Background¶
History¶
This module has been inspired by the TheAnnotator tool first used in the analysis by Ponjavic et al (2007) by Gerton Lunter and early work of Caleb Webber.
The differences are:
- permit more measures of association. The original Annotator used nucleotide overlap, but other measures might be useful like number of elements overlapping by at least x nucleotides, proximity to closest element, etc.
- easier user interface and using standard formats.
- permit incremental runs. Annotations can be added without recomputing the samples.
- faster.
Comparison to other methods¶
Testing for the association between genomic features is a field of long-standing interest in genomics and has gained considerable traction with the publication of large scale genomic data sets such as the ENCODE data.
Generally we believe that the problem of testing for association has not been fully resolved and advise every genomicist to apply several methods. The list of tools/services below is not exhaustive:
GREAT (MacLean et al. (2010)) uses a binomial test to test if transcription factor binding sites are associated with regulatory domains of genes. GREAT has a convenient web interface with many annotations pre-loaded. Compared to GREAT, GAT can measure depletion and can
GenometriCorr (Favorov et al. (2012)) compute a variety of distance metrics when comparing two interval sets and then apply a set of statistical tests to measure association. GenomicCorr is a good exploratory tool to generate hypotheses about the relationships of two genomic sets of intervals. Compared to GenometriCorr, GAT can simulate more realistic genomic scenarios, for example, segments might not occur in certain regions (due to mapping problems) or occur at reduced frequency (G+C biases).
The GSC (The Encode Project Consortium (2012)) metric (for Genome Structure Correlation) is inspired by the analysis of approximately piecewise stationary time series . The GSC metric estimates the significance of an association metric by estimating the random expectation of the association metric using randomly chosen intervals on the genome. This expectation is then used to test if the observed value of the metric (nucleotide overlap, region overlap, ...) is higher than expected. The method is described in the supplemental details of the first and recent ENCODE papers (Birney et al. (2007)_, ...) and here.
BITS (Layer et al. (2013)) (Binary Interval Search) is a method to perform quick overlap queries between genomic data sets. It implements a Monte-Carlo method for simulation that is particularly suited towards making all on all comparisons between a large number data sets.
Benchmark¶
We used the example from Tutorial - Interval overlap to perform a rough
comparison between various methods. In all cases, we used
n = 1000
for simulations. Times are wall-clock times.

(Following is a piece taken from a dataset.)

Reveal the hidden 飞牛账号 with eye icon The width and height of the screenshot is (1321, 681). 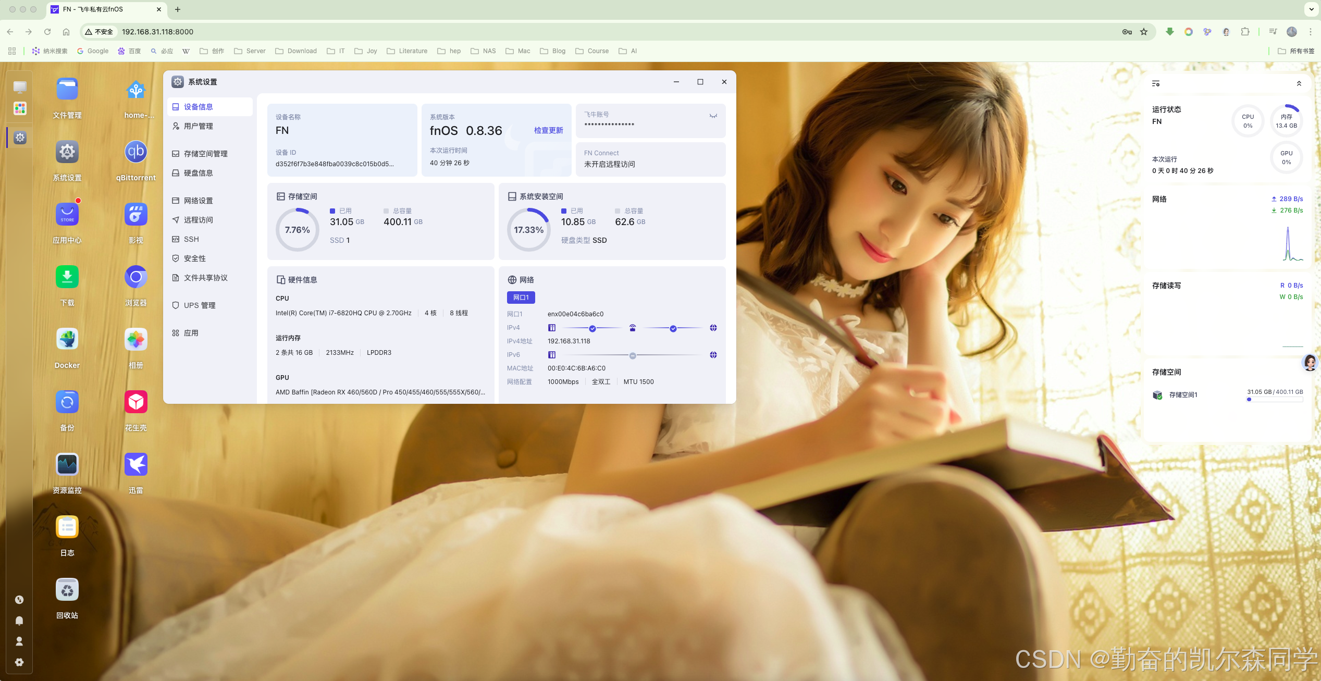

Please note that this is not a rigorous benchmark.
Method | Set1 | Set2 | Observed | Expected | P-value | Time |
BITS | srf | jurkat | 450 | 5.24 | <0.001 | 43s |
BITS | srf | hepg2 | 381 | 9.87 | <0.001 | 39s |
BITS | srf | hepg2/jurkat | 9 | 5.7 | 0.13 | 28s |
BITS | jurkat | hepg2 | 47237 | 3548 | <0.001 | 106s |
GSC | srf | jurkat | 0.0004 | 58s | ||
GSC | srf | hepg2 | 6.9E-11 | 54s | ||
GSC | srf | hepg2/jurkat | 5.23E-7 | 40s | ||
GSC | jurkat | hepg2 | 0 | 159s | ||
GAT | srf | jurkat | 20183 | 247.6 | <0.001 | 11s |
GAT | srf | hepg2 | 18965 | 601.4 | <0.001 | 11s |
GAT | srf | hepg2/jurkat | 425 | 327.3 | 0.21 | 11s |
GAT | jurkat | hepg2 | 6163503 | 457332.8 | <0.001 | 316s |
BITS and GAT are fairly comparable, even though they use different metrics for the association (number of segments overlapping versus number of nucleotides overlapping). GAT is quicker on smaller data sets, while BITS outperforms on large datasets.
GSC reports a significant association in the comparison between srf and dhs intervals specific to hepg2 cells, while the other two tools do not, which is the biologically plausible result. It is difficult to say if there indeed is an association, or GSC is overestimating association.